> Data for processing:
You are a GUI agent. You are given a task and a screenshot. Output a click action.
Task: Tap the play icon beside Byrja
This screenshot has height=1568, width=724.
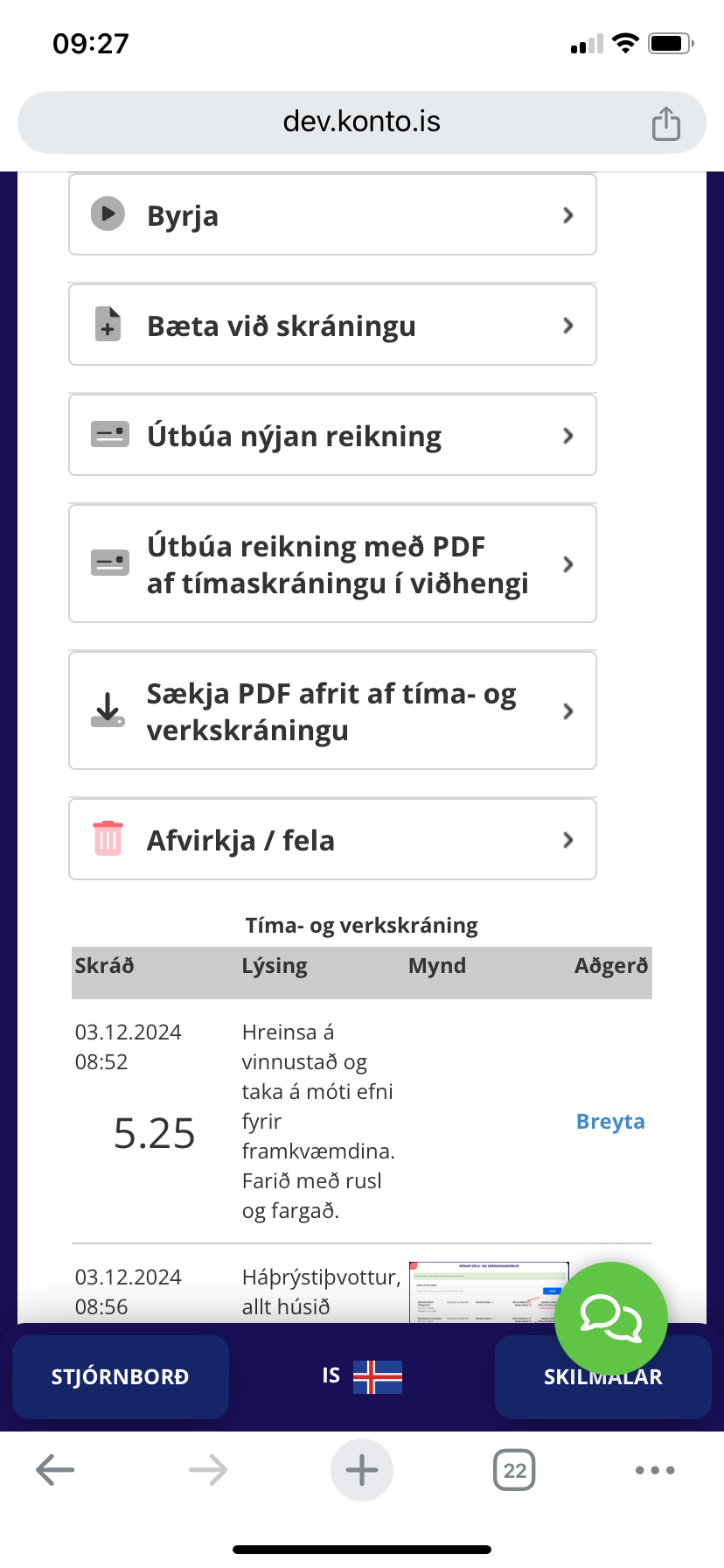coord(108,214)
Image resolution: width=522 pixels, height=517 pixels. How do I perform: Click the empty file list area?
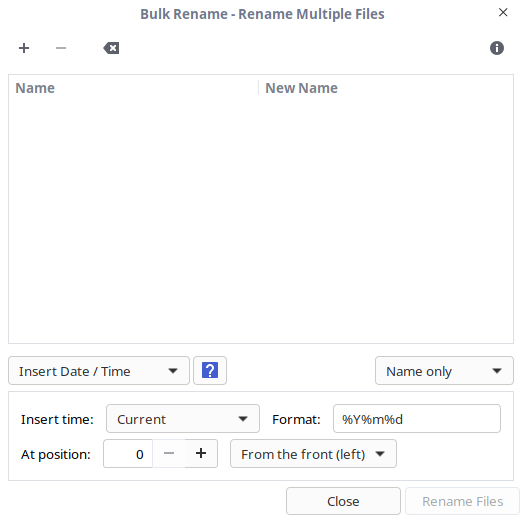[x=261, y=220]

> Required work: The pictures in the entries above should be left out; all else must be copied exactly.

> Written response:
You are a GUI agent. You are given a task and a screenshot. Output a click action.
Task: Tap the play icon beside Byrja
This screenshot has height=1568, width=724.
coord(108,214)
Image resolution: width=522 pixels, height=517 pixels. How do I perform: Click the empty file list area?
[x=261, y=220]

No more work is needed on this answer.